Reproduce the entries from the line with "Expand the Servers dropdown chevron" to the line with "will click(x=198, y=78).", changing "three-dot" to "vertical ellipsis" wherever it occurs and keeping everything else identical. Give only those lines.

● Input for this task:
* * * *

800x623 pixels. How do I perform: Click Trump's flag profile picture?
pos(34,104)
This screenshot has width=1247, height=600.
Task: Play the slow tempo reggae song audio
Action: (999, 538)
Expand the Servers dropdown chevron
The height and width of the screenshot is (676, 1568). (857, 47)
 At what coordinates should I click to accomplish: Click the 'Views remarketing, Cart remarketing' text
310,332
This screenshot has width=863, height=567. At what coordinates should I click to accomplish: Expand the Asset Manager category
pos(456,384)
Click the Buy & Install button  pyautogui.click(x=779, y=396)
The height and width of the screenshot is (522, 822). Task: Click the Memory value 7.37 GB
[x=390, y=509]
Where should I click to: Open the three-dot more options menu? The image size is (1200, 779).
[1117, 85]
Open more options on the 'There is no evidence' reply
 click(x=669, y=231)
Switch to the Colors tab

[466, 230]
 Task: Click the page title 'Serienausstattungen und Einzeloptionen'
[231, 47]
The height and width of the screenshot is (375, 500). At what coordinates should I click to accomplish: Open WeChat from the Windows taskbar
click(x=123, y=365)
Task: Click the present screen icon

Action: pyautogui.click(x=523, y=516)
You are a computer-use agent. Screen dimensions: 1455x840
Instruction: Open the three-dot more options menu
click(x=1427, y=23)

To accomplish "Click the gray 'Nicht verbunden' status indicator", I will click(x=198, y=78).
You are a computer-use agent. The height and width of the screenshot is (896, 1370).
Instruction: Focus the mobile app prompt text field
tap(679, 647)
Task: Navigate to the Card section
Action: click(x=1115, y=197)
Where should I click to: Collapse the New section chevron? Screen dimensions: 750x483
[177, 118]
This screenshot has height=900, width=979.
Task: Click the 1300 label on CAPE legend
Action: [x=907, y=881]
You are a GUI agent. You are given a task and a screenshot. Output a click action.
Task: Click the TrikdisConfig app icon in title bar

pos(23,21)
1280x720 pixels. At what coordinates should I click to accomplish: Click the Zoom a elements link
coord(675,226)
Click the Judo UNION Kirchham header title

* * * *

● Task solution:
Expand the Servers dropdown chevron
The height and width of the screenshot is (676, 1568). (857, 47)
 At what coordinates should I click to accomplish: Click the 'Views remarketing, Cart remarketing' text
310,332
This screenshot has width=863, height=567. At what coordinates should I click to accomplish: Expand the Asset Manager category
pos(456,384)
Click the Buy & Install button  pyautogui.click(x=779, y=396)
The height and width of the screenshot is (522, 822). Task: Click the Memory value 7.37 GB
[x=390, y=509]
Where should I click to: Open the vertical ellipsis more options menu? The image size is (1200, 779).
[1117, 85]
Open more options on the 'There is no evidence' reply
 click(x=669, y=231)
Switch to the Colors tab

[466, 230]
 Task: Click the page title 'Serienausstattungen und Einzeloptionen'
[231, 47]
The height and width of the screenshot is (375, 500). At what coordinates should I click to accomplish: Open WeChat from the Windows taskbar
click(x=123, y=365)
Task: Click the present screen icon

Action: pyautogui.click(x=523, y=516)
You are a computer-use agent. Screen dimensions: 1455x840
Instruction: Open the vertical ellipsis more options menu
click(x=1427, y=23)

To accomplish "Click the gray 'Nicht verbunden' status indicator", I will click(x=198, y=78).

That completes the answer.